Source data
———

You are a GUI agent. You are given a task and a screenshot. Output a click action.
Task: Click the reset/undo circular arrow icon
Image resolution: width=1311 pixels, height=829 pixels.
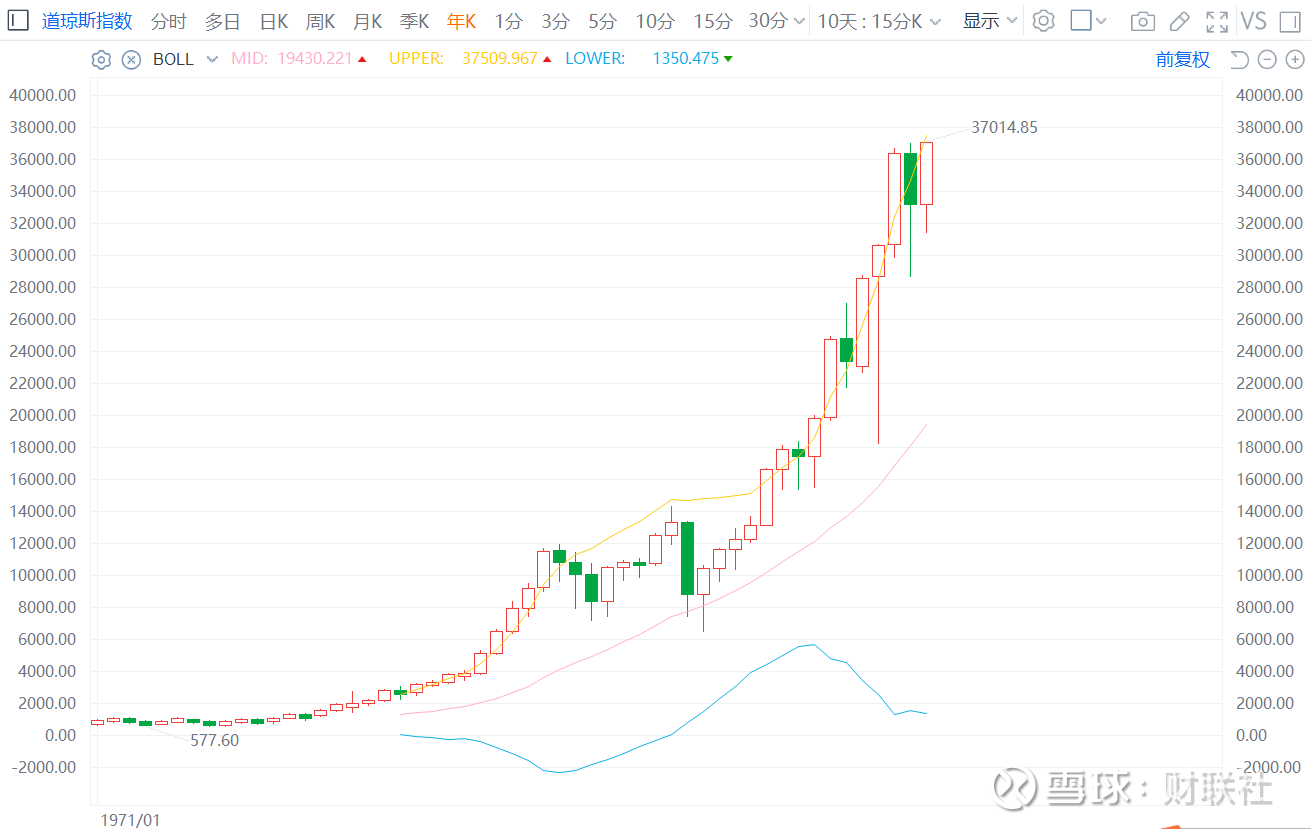coord(1239,59)
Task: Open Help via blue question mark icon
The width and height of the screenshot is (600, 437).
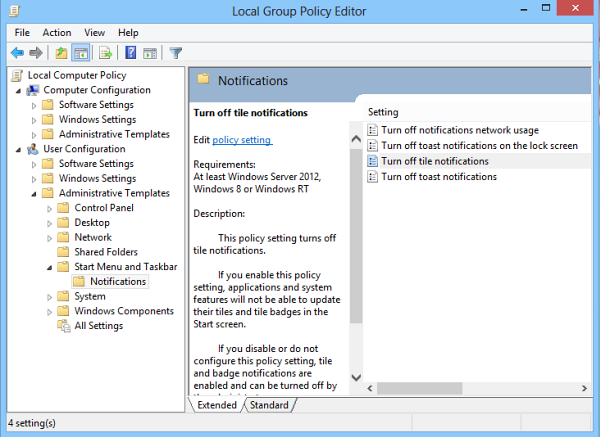Action: (x=130, y=53)
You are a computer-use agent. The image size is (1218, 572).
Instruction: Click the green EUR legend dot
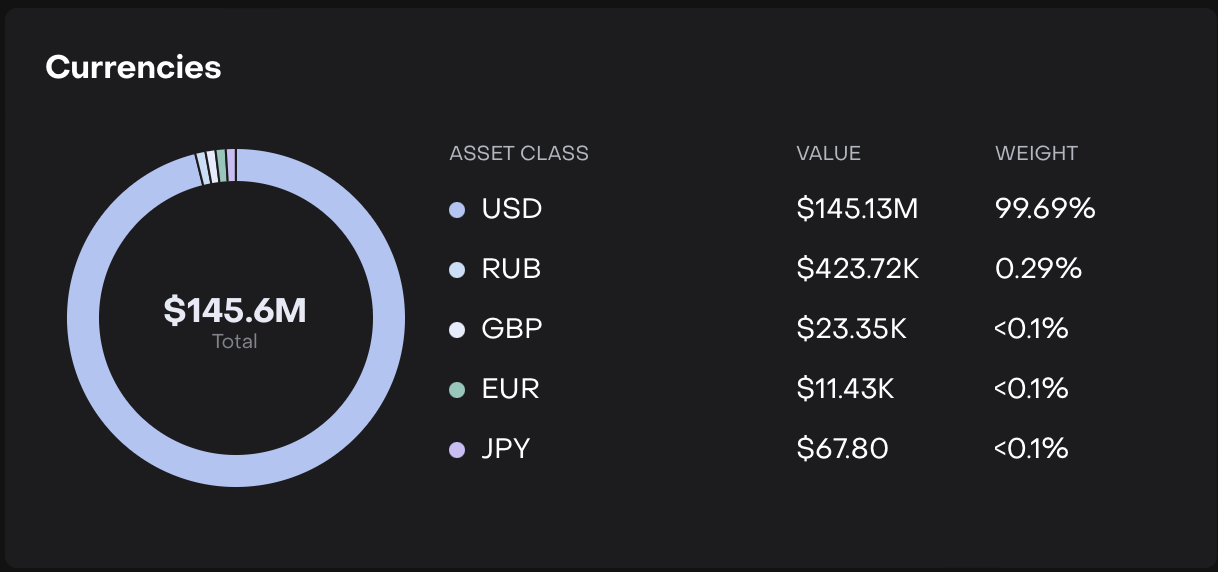tap(457, 390)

———

_ASSIGNMENT:_ What is needed is the count of lines in the records that include the word "agent", with no other text.

_SOLUTION BELOW:_ 2